HP Hires Azul Systems Exec to Head U.S. Personal Systems Group

Stephen DeWitt will be responsible for marketing, sales, and operational strategy for the group, which handles PCs, mobile devices, and a variety of other products and services.

Antone Gonsalves, Contributor

March 13, 2008

2 Min Read

Hewlett-Packard on Thursday said it has hired Stephen DeWitt, former chairman of server-appliance maker Azul Systems, to head HP's Personal Systems Group in the United States, Canada, and Latin America.
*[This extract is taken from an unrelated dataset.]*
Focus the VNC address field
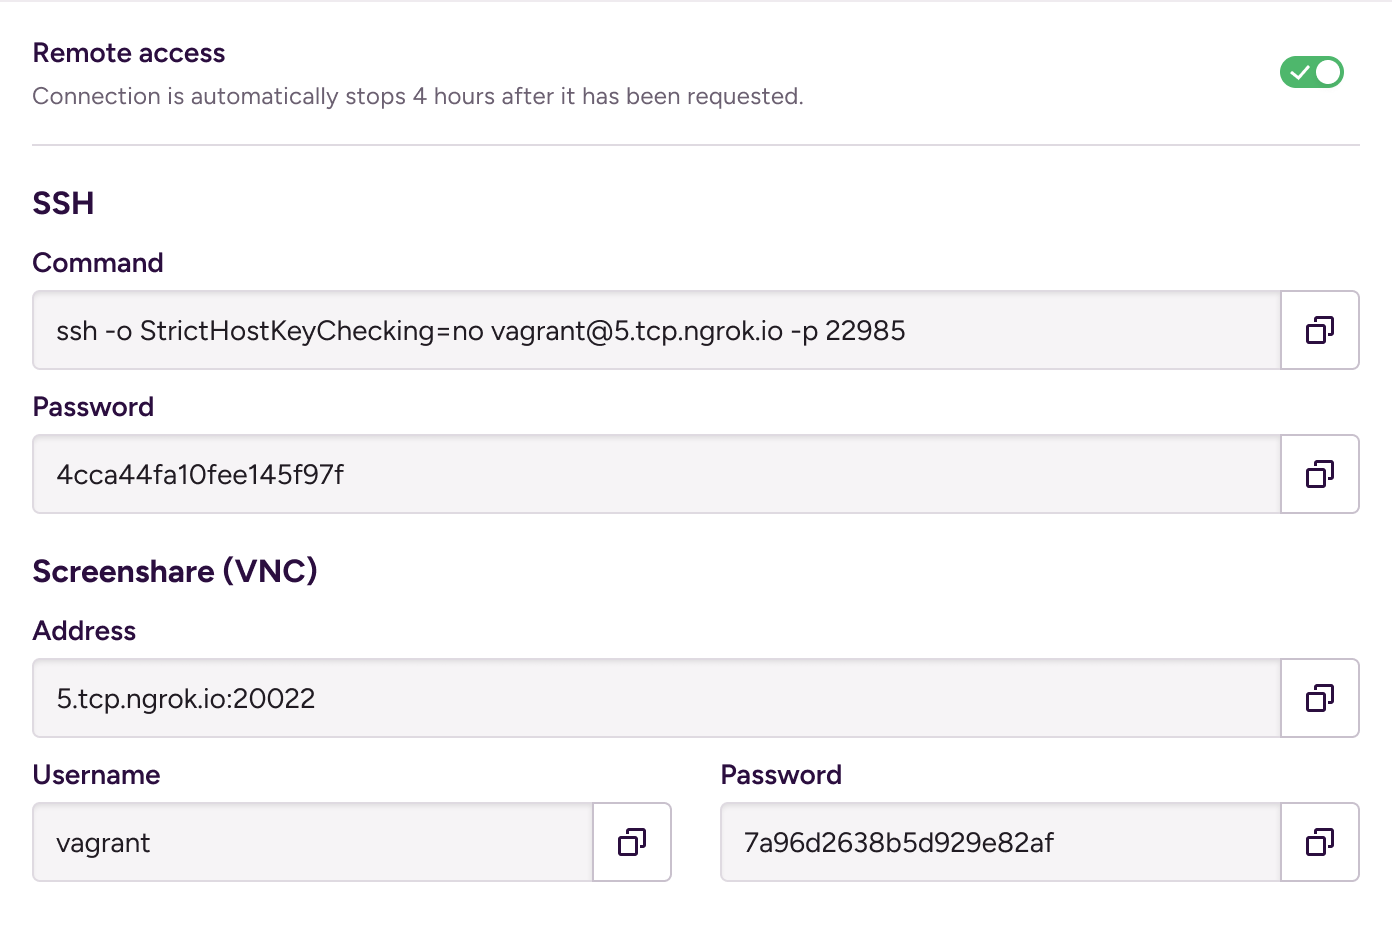The width and height of the screenshot is (1392, 930). [x=657, y=698]
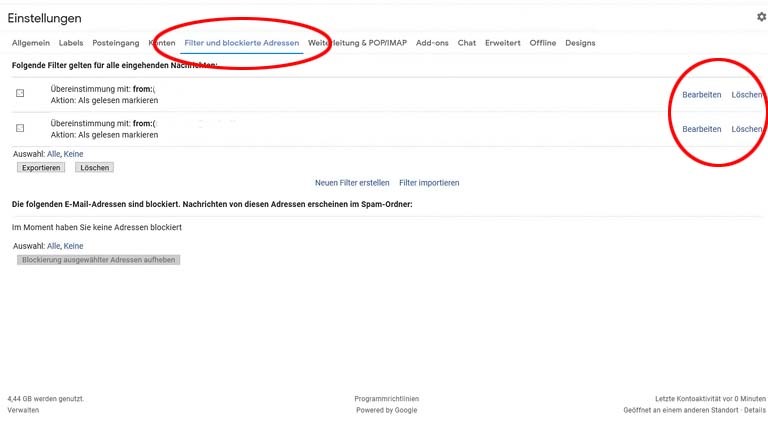Click Filter importieren
The image size is (768, 432).
(429, 183)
DeWitt, 42, is responsible for driving the marketing, sales, and operation strategy for the group. The PSG's portfolio includes PCs, mobile products, client virtualization and connected entertainment solutions, Internet services, and support for consumers, small to midsize businesses, and enterprise customers. DeWitt's title is senior VP, and he reports to Todd Bradley, HP's PSG executive VP.

DeWitt has more than 20 years experience as a technology executive driving product development, operations, marketing, direct and indirect sales, and customer support, Bradley said in a statement. "He has demonstrated his ability to forge high-performing teams that architect and execute aggressive strategies for profitable growth across a variety of Silicon Valley innovators, and I'm confident he'll do the same for PSG's largest region."

Before joining HP, DeWitt served as president and chief executive for Azul Systems, and most recently as chairman. Prior to Azul, DeWitt was VP and general manager of content delivery and edge computing at Sun Microsystems. DeWitt joined Sun through the acquisition of Cobalt Networks, where he was president and chief executive. DeWitt also held executive positions at Cisco Systems and Symantec.

DeWitt replaces Mike Larson, who is retiring following a dozen years as an executive for HP and Compaq, which was acquired by HP in 2002.

HP last month reported a 38% jump in profits in the first fiscal quarter, ended Jan. 31, on higher revenue across its core businesses of PCs, servers, and printers. If HP's core businesses continue to thrive, then the company is expected to funnel the money into expanding its software and services businesses.